# Am I overstocking?



## joeyk (May 30, 2016)

My 55g long is currently housing 5 neolamprologus multifaciatus and 6 black skirt tetras. I have solid plans on adding 5 more multifaciatus, and 4-6 julie (transcriptus) cichlids. Would adding 18 rummy nose tetras and 5 dwarf neon rainbow fish be overloading? 

I am not sold on keeping the black skirts, they were primarily for aiding to initially cycle the tank. 

As far as filtration goes, I certainly have overkill for what is currently in the tank. I have 2 aquaclear 70s, and an aquaclear mini (which will eventually be moved to a smaller tank along with some/all the multifaciatus)

Would my stock be too much? Would the tank be able to function, at least in the short term until I can establish a separate tank for the multifaciatus?

Edit: I understand that mixing tanganyikan fish with fish that aren't tanganyikan is a little risky to begin with, but my hope is that the numbers will reduce aggression


----------



## CRS Fan (Apr 21, 2010)

I would not recommend Rummy Nose in a high PH/GH/KH tank. They really need soft water to thrive.

Respectfully,

Stuart


Tankful in Vancouver!


----------



## Mick2016 (Jun 16, 2016)

As far as your numbers are concerned, I would simply add : Be diligent about partial water changes. I am not a big proponent of the "one inch of fish for every gallon" rule of thumb because aquarium maintenance IS such a huge factor. Tanks that are regularly maintained well can handle a higher volume of occupants - within reason - than the same tank that is not as well looked after. Your filtration system certainly sounds like it measures up.

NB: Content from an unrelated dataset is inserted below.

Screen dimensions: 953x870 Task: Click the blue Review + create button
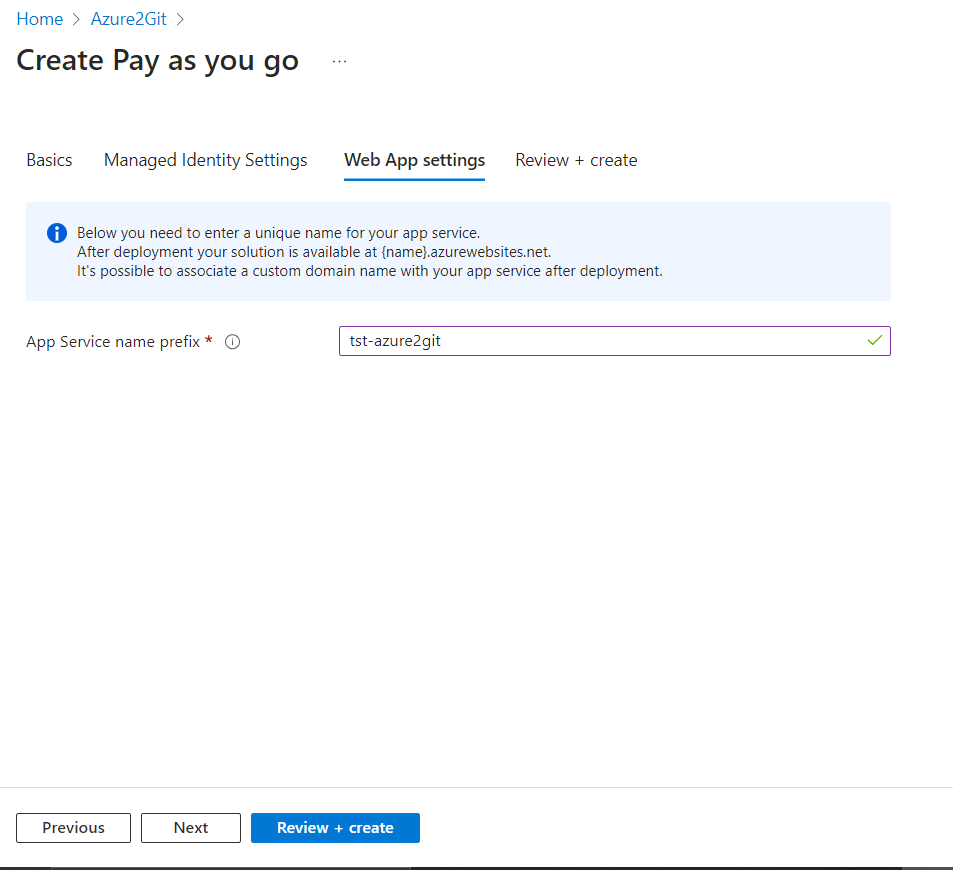[335, 827]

Let's see if anyone else will chime in on the quantity. :0)


----------



## Thaim (Feb 6, 2015)

I've kept 9 discus in a 55 gallon at one point. Which is an insane amount of discus for that size of tank but like mike states. As long as your able to keep up with the WC's.


----------



## Mick2016 (Jun 16, 2016)

. . . and another thing: How are you set for plants and decorations?

Obviously, these items will factor into determining an appropriate quantity for how much "wiggle room" the fishes have - which is also important to consider along with the filtration efficiency and water changes.


----------



## joeyk (May 30, 2016)

Mick2016 said:


> . . . and another thing: How are you set for plants and decorations?
> 
> Obviously, these items will factor into determining an appropriate quantity for how much "wiggle room" the fishes have - which is also important to consider along with the filtration efficiency and water changes.

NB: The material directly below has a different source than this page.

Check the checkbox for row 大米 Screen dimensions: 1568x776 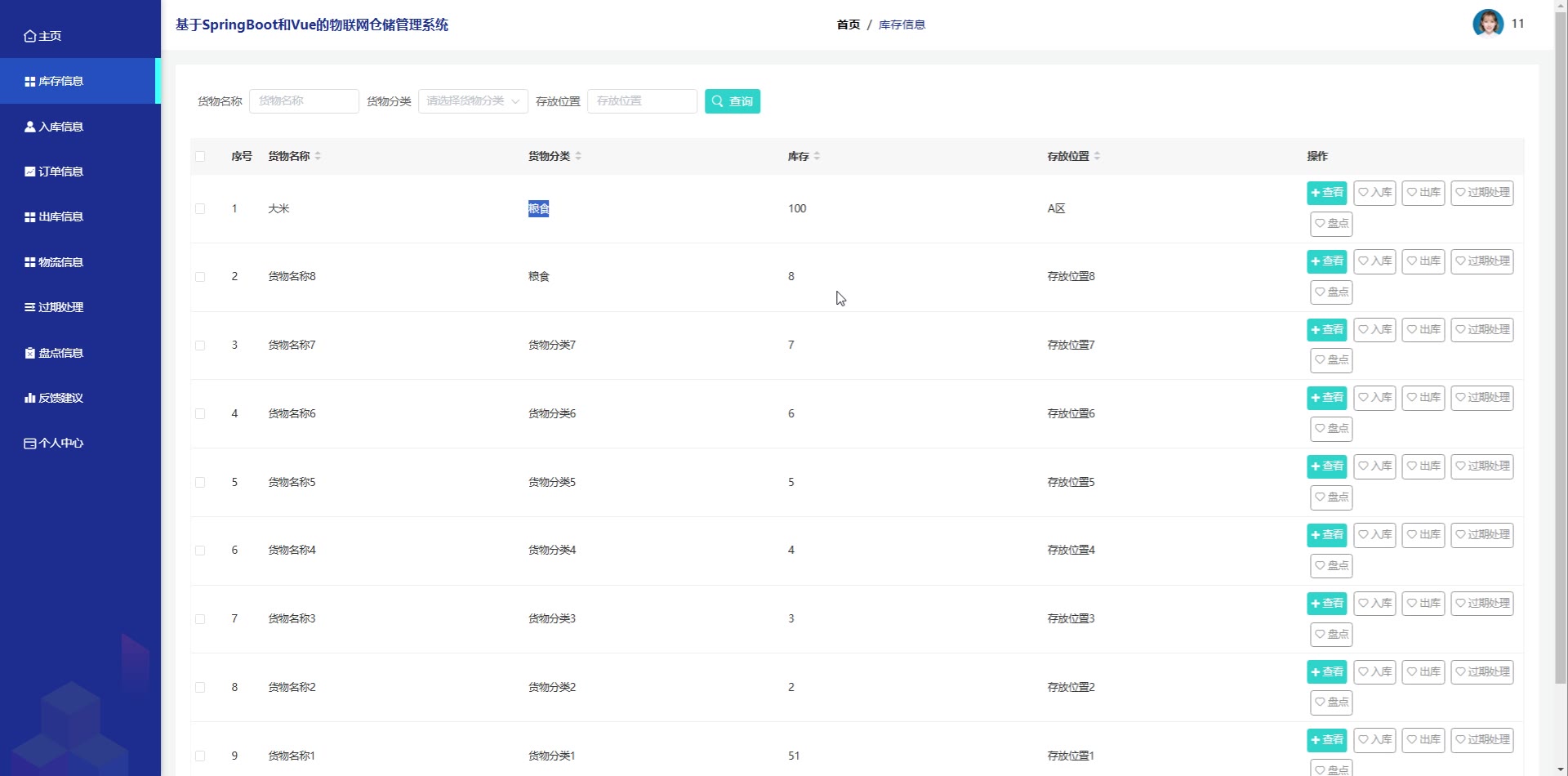(200, 209)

I have a fair amount of rocks and caves for the julies (and am considering adding a few flower pots), as well as PVC "shells" for the mulits. As far as plants go, I have 2 jungle Val and 2 java fern that really aren't doing well.

I'm not entirely sure what to do about the plants. I'm considering getting an old coralife light working again, and perhaps some flourish or root tabs to compliment the improved lighting? If that fails, my plan is to potentially look into floating plants instead.


----------



## Mick2016 (Jun 16, 2016)

Thanks for the added info.

I have not been especially successful with LIVE plants, but I do have a couple mixed in with some silk/fabric FAKE ones (not the all-plastic types). And that works for me.

The decorations are not too much of a problem as long as all of these don't run the full height from the floor of the tank to the upper waterline. If you have any really tall ones, place these toward the back wall of the tank. That way, the mid and upper swimmers will not run into things. The bottom dwellers should be fine weaving around what you have on the floor.

I am not a big fan of plant fertilizers because I try to add as little chemical or artificial stuff to the water as possible. On the other hand, other aquarists swear by using root tabs for their plant food.

Something to remember regarding the floating plants: These are great and relatively low maintenance. Just clip them and remove pieces when they go crazy. However, these do block light from reaching the floor of the tank, so any plants you have in the gravel/sand/pots will get less light. You may be able to compensate for this by simply running your lights for a longer period during the daytime. If you have not already done so, I would highly recommend a timer or two for your lighting system.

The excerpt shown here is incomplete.